Run your first ncsim simulation in five minutes. This guide assumes you have already completed the Installation steps.


Step 1: Run Your First Simulation

The repository includes several example scenarios in the scenarios/ directory. Start with the simplest one -- a two-node network with a two-task DAG:

ncsim --scenario scenarios/demo_simple.yaml --output results/demo

You should see the following terminal output:

=== Simulation Complete ===
Scenario: Simple Demo
Scheduler: heft
Routing: direct
Interference: proximity
  radius=15.0
Seed: 42
Makespan: 3.000000 seconds
Total events: 7
Status: completed

What just happened?

ncsim loaded the scenario, used the HEFT scheduler to assign two tasks to nodes, ran a discrete-event simulation, and produced output files with the full event trace and summary metrics. The makespan (3.0 seconds) is the total time from the start of the first task to the completion of the last task.
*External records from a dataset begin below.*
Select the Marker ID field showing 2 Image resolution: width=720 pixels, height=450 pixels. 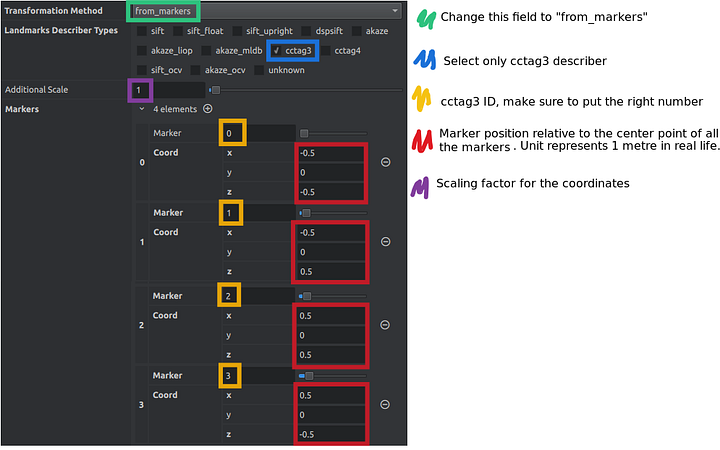tap(259, 296)
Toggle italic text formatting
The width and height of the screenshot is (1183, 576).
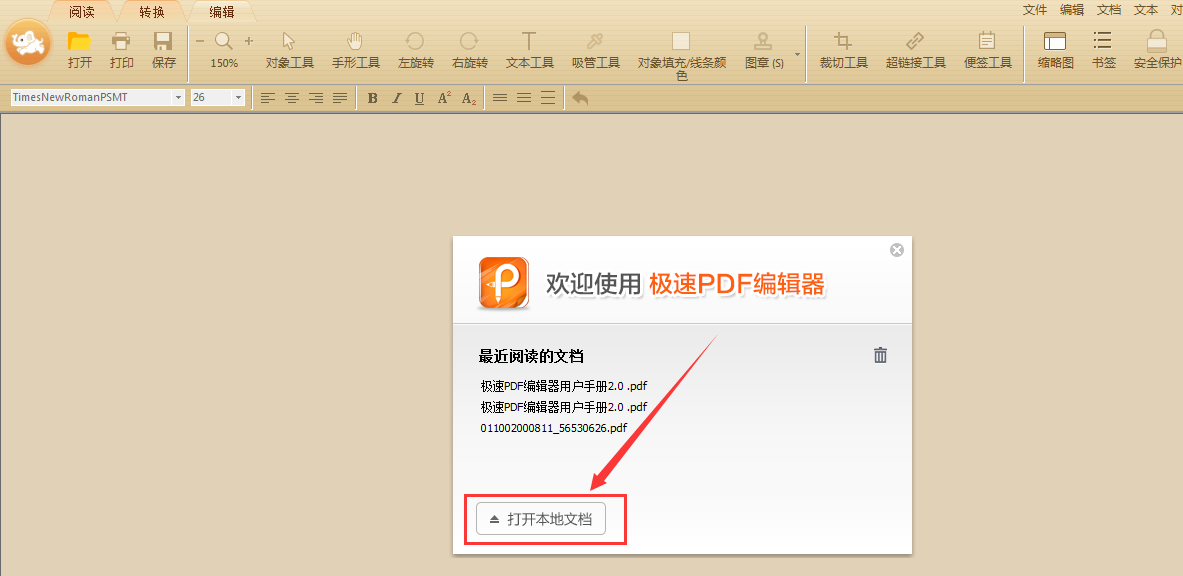coord(396,97)
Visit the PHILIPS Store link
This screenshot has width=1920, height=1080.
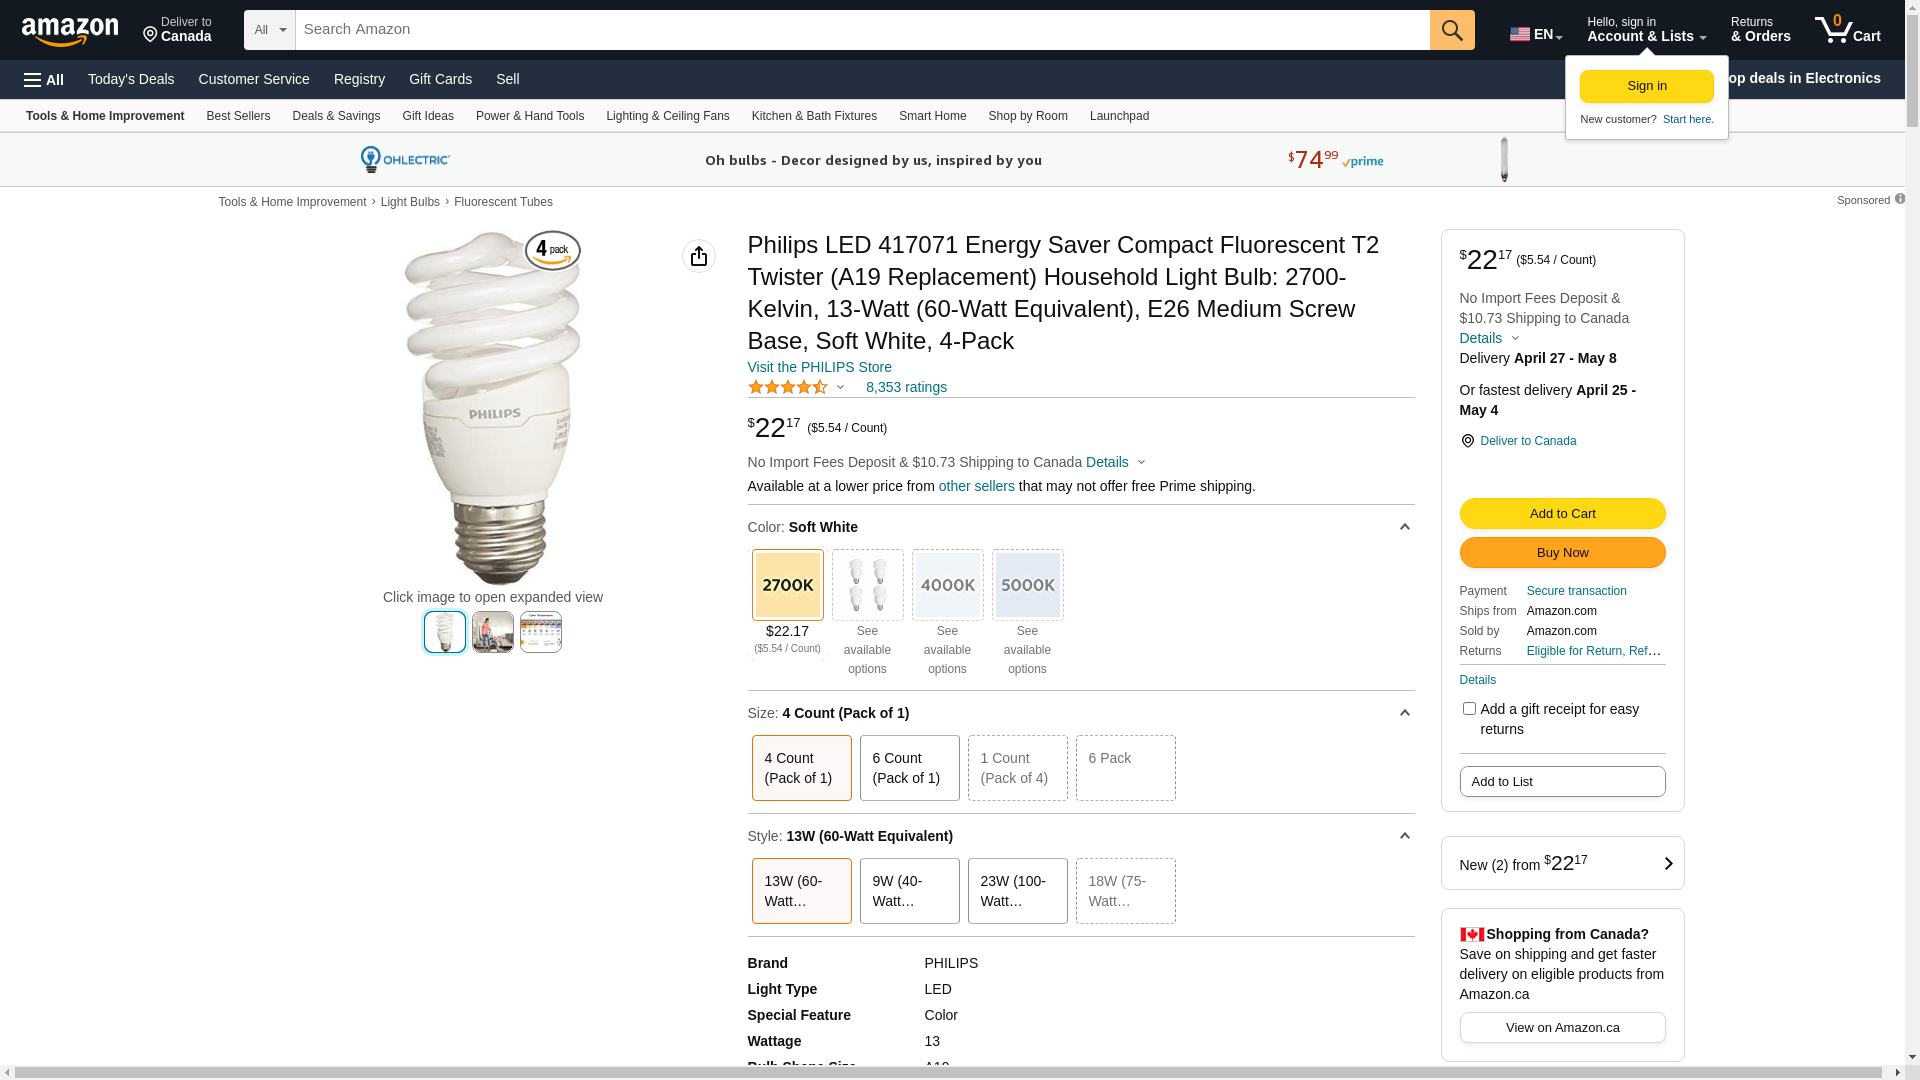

Step 2: Examine the Output Files

Every simulation run produces three files in the output directory:

ls results/demo/
metrics.json    scenario.yaml    trace.jsonl
File Format Contents
scenario.yaml YAML Copy of the input scenario (for reproducibility)
trace.jsonl JSONL Every simulation event, one JSON object per line
metrics.json JSON Summary metrics: makespan, utilization, task/transfer counts

Trace File (trace.jsonl)

The trace file records every event in chronological order. Each line is a self-contained JSON object with a sequence number, simulation time, and event type:

{"sim_time":0.0,"type":"sim_start","trace_version":"1.0","seed":42,"scenario":"demo_simple.yaml","seq":0}
{"sim_time":0.0,"type":"dag_inject","dag_id":"dag_1","task_ids":["T0","T1"],"seq":1}
{"sim_time":0.0,"type":"task_scheduled","dag_id":"dag_1","task_id":"T0","node_id":"n0","seq":2}
{"sim_time":0.0,"type":"task_start","dag_id":"dag_1","task_id":"T0","node_id":"n0","seq":3}
{"sim_time":1.0,"type":"task_complete","dag_id":"dag_1","task_id":"T0","node_id":"n0","duration":1.0,"seq":4}
{"sim_time":1.0,"type":"task_scheduled","dag_id":"dag_1","task_id":"T1","node_id":"n0","seq":5}
{"sim_time":1.0,"type":"task_start","dag_id":"dag_1","task_id":"T1","node_id":"n0","seq":6}
{"sim_time":3.0,"type":"task_complete","dag_id":"dag_1","task_id":"T1","node_id":"n0","duration":2.0,"seq":7}
{"sim_time":3.0,"type":"sim_end","status":"completed","makespan":3.0,"total_events":8,"seq":8}

The event types you will encounter are:

Event Type Description
sim_start Simulation begins; records scenario name, seed, trace version
dag_inject A DAG is injected into the simulation with its list of task IDs
task_scheduled A task is assigned to a specific node by the scheduler
task_start A task begins executing on its assigned node
task_complete A task finishes executing; includes duration
transfer_start A data transfer begins between tasks across a link
transfer_complete A data transfer finishes; includes duration
sim_end Simulation ends; records final status and makespan

Metrics File (metrics.json)

The metrics file provides a high-level summary of the simulation run:

{
  "scenario": "demo_simple.yaml",
  "seed": 42,
  "makespan": 3.0,
  "total_tasks": 2,
  "total_transfers": 1,
  "total_events": 7,
  "status": "completed",
  "node_utilization": {
    "n0": 1.0,
    "n1": 0.0
  },
  "link_utilization": {
    "l01": 0.0
  }
}

Utilization

Node utilization is the fraction of the makespan during which a node is actively executing a task. Link utilization is the fraction of the makespan during which a link is carrying data. In this example, HEFT assigned both tasks to node n0, so n0 has 100% utilization, n1 has 0%, and link l01 was never used.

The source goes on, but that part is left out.